Aim 1: Copy the records, starting at their first line and ending at the line that contains "point(18,253)", swapping "paintbrush" for "brush" and changing nothing else. Leave the pictures out of your copy.

Article:
(begin)

This HOWTO discusses the setup of a automatic backup system using Debian Sarge and BackupPC.

BackupPC runs on a server, and can perform regular automatic backups of Windows, Linux and probably also MacOS-X systems. It can backup local clients across your network, or remote clients across WAN connections using SSH.

BackupPC makes highly efficient use of your disk space. It uses compression and a clever file pooling system to minimise the storage requirements associated with storing backups of multiple clients, and retaining several historical backups.

BackupPC can make highly efficient use of your network by using RSync (optionally over SSH) to transfer only the differences in files across the network. It can also use SMB (Windows standard file sharing protocol) and TAR.

BackupPC includes an easy to use web-based interface. Users can access their own backups through the interface, and can restore files directly to the client, or download their backups or individual files as ZIP or TAR archives.

The schedule by which backups are made is highly customisable, but by default full backups are made weekly and incrementals daily. BackupPC will email you to let you know if a backup failed to take place for any reason.

Installation

Install BackupPC:

# aptitude install backuppc rsync libfile-rsync-perl libfile-rsyncp-perl par2 bzip2

You must change the password for the backuppc apache user:

# htpasswd /etc/backuppc/htpasswd backuppc

Configuration

BackupPC's main configuration file is found at /etc/backuppc/config.pl. You should consider this file to contain BackupPC's default settings, since we will create additional configuration files to over-ride settings on a per-client basis.

Adding a New Client

Create a client configuration file with the hostname of the client you want to backup:

# ee /etc/backuppc/examplehostname

You can over-ride almost any default setting on a per host basis within the host's configuration file, but a typical configuration would be as follows:

# Minimum period in days between full and incremental backups:
$Conf{FullPeriod} = 6.97;
$Conf{IncrPeriod} = 0.97;

# Number of full and incremental backups to keep:
$Conf{FullKeepCnt} = 2;
$Conf{IncrKeepCnt} = 6;
# Note that additional fulls will be kept for as long as is necessary
# to support remaining incrementals.

(end)

Aim 2: According to the BackupPC HOWTO, how often are full backups made by default?

Given information:

(begin)

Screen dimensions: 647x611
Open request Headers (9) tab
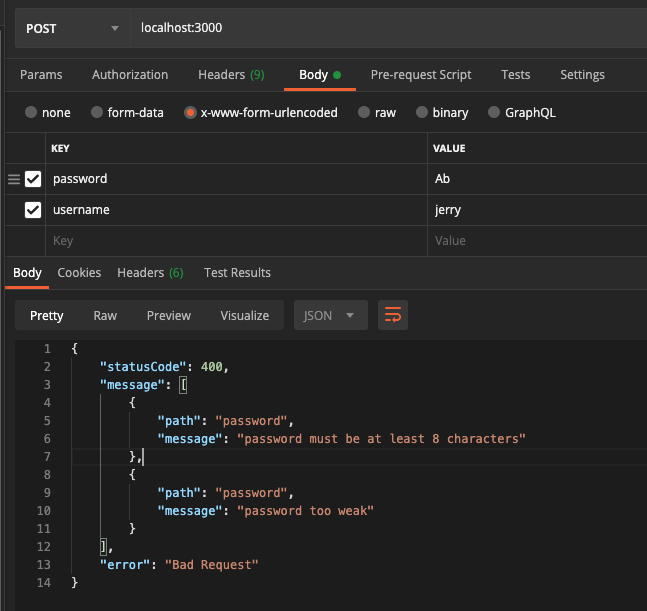tap(231, 75)
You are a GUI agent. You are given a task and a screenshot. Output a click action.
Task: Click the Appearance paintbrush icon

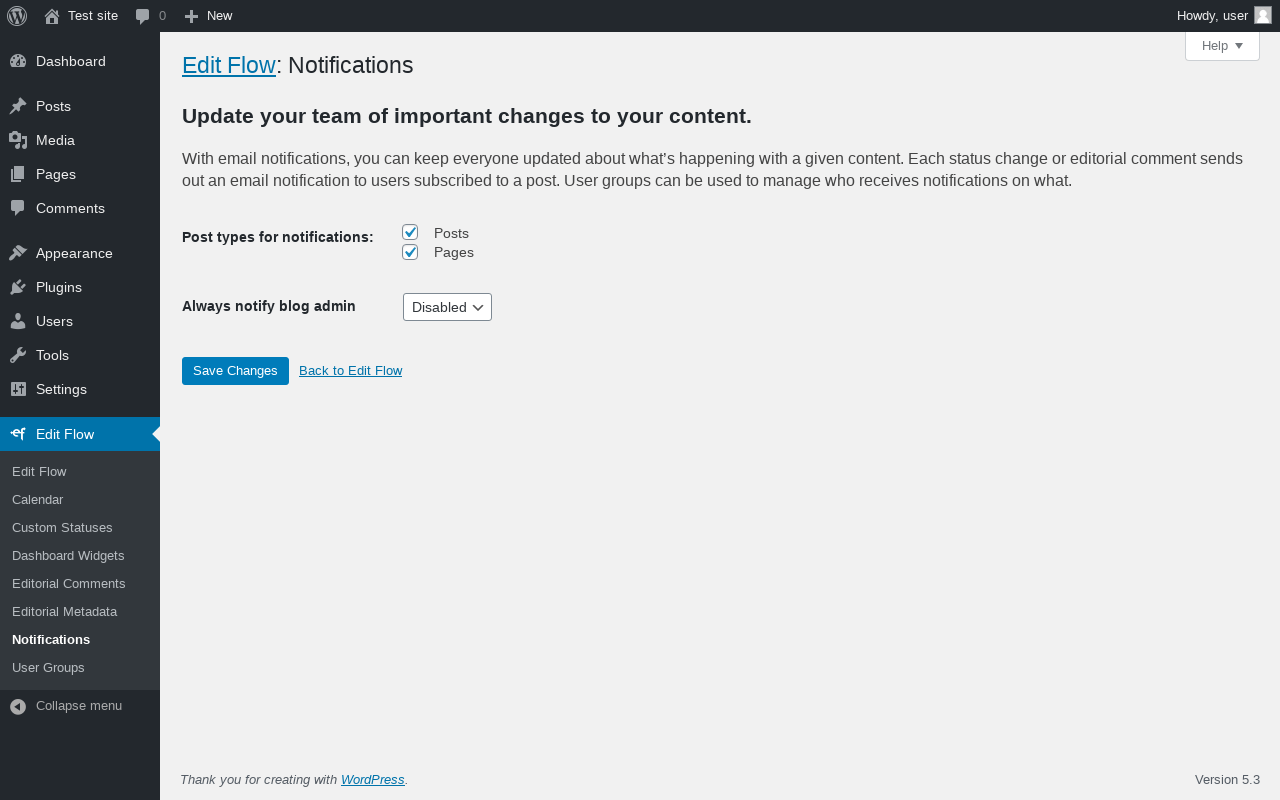point(18,253)
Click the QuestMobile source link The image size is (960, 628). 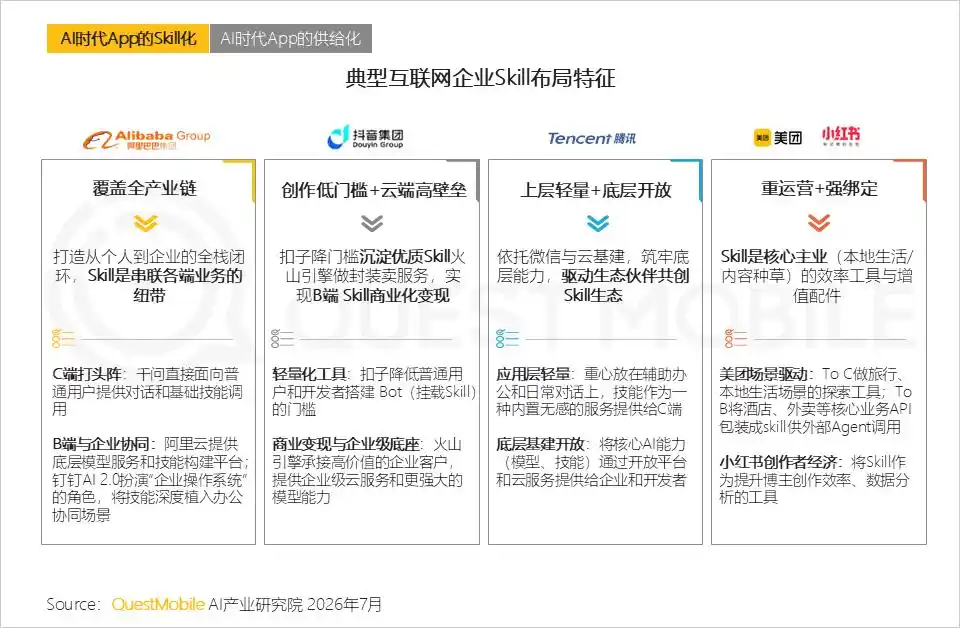tap(158, 604)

(end)

Worked solution 1:
Screen dimensions: 647x611
Open request Headers (9) tab
tap(231, 75)
You are a GUI agent. You are given a task and a screenshot. Output a click action.
Task: Click the Appearance brush icon

point(18,253)

Worked solution 2: By default, full backups are made weekly.